User Guide for Device Fault Manager 1.1 (With LMS 2.0)
Polling

Table Of Contents

Polling

ICMP Polling

SNMP Polling

Just-In-Time Polling Algorithm

Consolidated Requests

Fast ICMP Polling


Polling


These topics describe the polling that DFM uses to collect device data:

ICMP Polling

SNMP Polling

DFM collects data for its analysis using a combination of ICMP and SNMP polling. Fault and performance data is collected using SNMP while device connectivity is monitored using ICMP. DFM implements SNMP and ICMP polling with cooperative adapters running within a domain manager, combining for a fast and reliable method of obtaining data.

ICMP Polling

DFM uses a high-performance, asynchronous ICMP poller. The ICMP poller performs at a consistent rate that is independent of poll response times. DFM achieves this using two asynchronous threads; one thread sends polls and one thread receives polls. Because the send and receive threads operate asynchronously, slow response times or excessive timeouts do not affect the polling rate.

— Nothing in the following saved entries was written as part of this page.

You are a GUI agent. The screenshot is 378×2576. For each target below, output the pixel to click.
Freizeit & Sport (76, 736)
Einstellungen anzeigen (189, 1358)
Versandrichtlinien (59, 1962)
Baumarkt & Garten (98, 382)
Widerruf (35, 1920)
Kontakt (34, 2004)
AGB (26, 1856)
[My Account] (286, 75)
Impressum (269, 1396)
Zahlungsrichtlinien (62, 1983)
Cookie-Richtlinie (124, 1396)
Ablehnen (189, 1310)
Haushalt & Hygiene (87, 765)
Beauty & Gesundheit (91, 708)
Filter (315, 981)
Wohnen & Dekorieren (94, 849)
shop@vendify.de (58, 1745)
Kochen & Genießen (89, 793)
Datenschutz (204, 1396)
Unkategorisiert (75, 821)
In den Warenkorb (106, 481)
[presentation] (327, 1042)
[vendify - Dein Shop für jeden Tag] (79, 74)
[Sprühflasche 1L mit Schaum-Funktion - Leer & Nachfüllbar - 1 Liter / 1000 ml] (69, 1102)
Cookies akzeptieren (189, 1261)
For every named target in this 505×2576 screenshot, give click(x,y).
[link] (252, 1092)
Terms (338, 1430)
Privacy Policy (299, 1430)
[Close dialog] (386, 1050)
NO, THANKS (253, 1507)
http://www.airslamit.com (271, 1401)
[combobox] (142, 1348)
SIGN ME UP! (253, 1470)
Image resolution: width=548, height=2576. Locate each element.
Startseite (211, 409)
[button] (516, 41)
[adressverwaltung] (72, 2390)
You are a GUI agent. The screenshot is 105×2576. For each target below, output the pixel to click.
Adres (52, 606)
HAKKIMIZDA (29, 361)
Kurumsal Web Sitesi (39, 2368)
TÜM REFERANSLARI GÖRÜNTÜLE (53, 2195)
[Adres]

Figure 9-1 shows the four possible states of an element as determined by its response to an ICMP poll.

Figure 9-1 The Four Possible States of an Element During a Polling Cycle

The four states are: up, notification pending, down, and clear pending.

An element stays in the up state until it fails to respond to an ICMP poll. When it fails to respond, the element moves to the notification pending state until DFM can determine whether it is up or down. If the minimum stabilization period expires or the maximum failure retry count is exceeded before a successful ICMP poll occurs, the element moves to the down state. DFM does not poll the element again until the next scheduled polling cycle.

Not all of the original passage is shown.